Wir können andere Menschen allerdings nicht ändern, wir können uns nicht aussuchen, wie sie uns sehen und erst recht nicht wofür. Die Interpretation dieser ÜBERSCHRIFT ist deshalb, dass du nur selbst darauf achten kannst, anderen ihre Entwicklung einzugestehen, selbst wenn du dich selbst dabei nicht so gut wegkommen siehst, wenn du dich dabei ertappst, dir einzugestehen, dass du selbst an dir arbeiten müsstest und das ablehnst, und ganz besonders, wenn du dich dabei erwischst, diese Personen zu bestrafen oder gar zu sabotieren.

Du kannst lernen, dass deine Bewertungen meistens mit dir zu tun haben, und nicht mit den Menschen, die du bewertest, und das gilt auch, wenn andere über dich urteilen. Denn meistens bewertest du andere Menschen, um dich selbst besser zu fühlen.

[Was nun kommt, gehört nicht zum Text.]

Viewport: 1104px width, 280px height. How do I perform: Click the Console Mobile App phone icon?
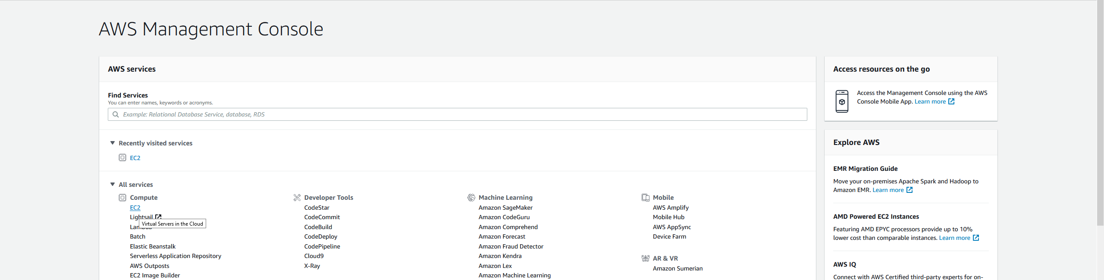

Der scheinbare Widerspruch in der ÜBERSCHRIFT löst sich auf, wenn Menschen an sich arbeiten: dem Loslassen von Ego, und der Fähigkeit, sich für die Erfolge anderer Menschen zu freuen – wenn dir Menschen sagen oder du feststellst, dass jemand sich geändert hat und sie ihr Ding machen, und du mit einem Lächeln und mit Freude sagen kannst, „Das hoffe ich doch“.

Randbemerkung

Der einzige Augenblick, in dem es dir die meisten Menschen „gestatten“ wirklich herauszustechen ist, wenn du es bereits tust: wenn du eine unbestreitbare Position hast, die es dir erlaubt, deinen Unterschied zu den meisten Menschen klar hervorzuheben.


Dieser Text entstand ursprünglich für die zweite Version der ÜBERSCHRIFTEN.